The team aimed to have results available within 10 days for each case and achieved a mean turnaround time of seven days between sampling and returning an initial rapid report. The infants were 12 days old, on average, at the time of enrollment in the study.

The genome data revealed disease-causing pathogenic or likely pathogenic variants in 65 of the infants, the researchers reported, including 51 single-nucleotide changes, 12 copy number variants or chromosomal disorders, one triplet repeat expansion, and one case of uniparental disomy.

They also uncovered variants of uncertain significance in 15 more cases. One of these involved a CNV, while the remaining 14 were single-nucleotide variants falling in known or novel candidate genes.

Based on their findings, the authors suggested that "rtGS in critically ill neonates was feasible and diagnostically beneficial in a public healthcare setting."

Along with their primary analyses, which focused on rtGS feasibility and diagnostic utility in the NICU setting, the investigators also performed secondary analyses focused on precision medicine and recurrence risk reduction.
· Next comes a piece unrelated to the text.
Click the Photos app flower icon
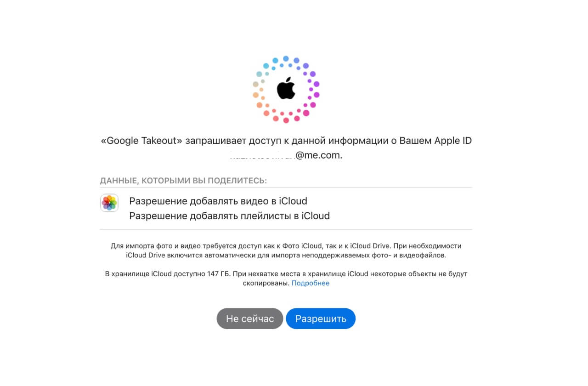Image resolution: width=588 pixels, height=386 pixels. (x=109, y=203)
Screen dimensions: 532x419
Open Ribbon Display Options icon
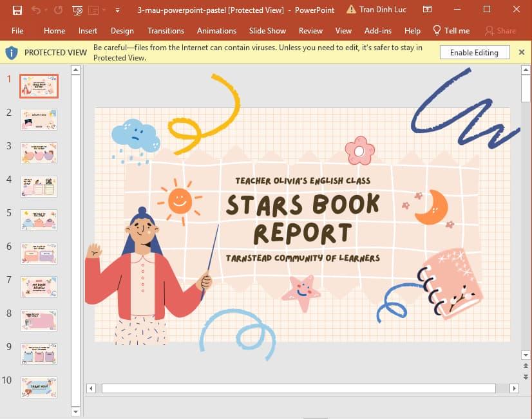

The team's clinical utility questionnaires garnered responses from 82 percent of families, for example, with two dozen families describing medical management changes for their children based on the genomic test results. Half a dozen of those infants gained access to precision medicine options, while two children were subsequently transferred to nursing homes and two went on to receive palliative care.

In a corresponding commentary, Shan Jiang and colleagues from Macquarie University, who were not involved in the study, noted that the results not only highlight the potential for effectively applying rtGS in the public healthcare context but also point to the potential benefits of applying the approach to neonatal care more routinely.

"By offering tailored treatments at an early stage, genome sequencing not only enhances the quality of care but also holds the promise of improving long-term health outcomes, as evidenced by empirical studies," the authors wrote, noting that this "highlights the increasingly critical role of genome sequencing in the dynamic landscape of neonatal healthcare."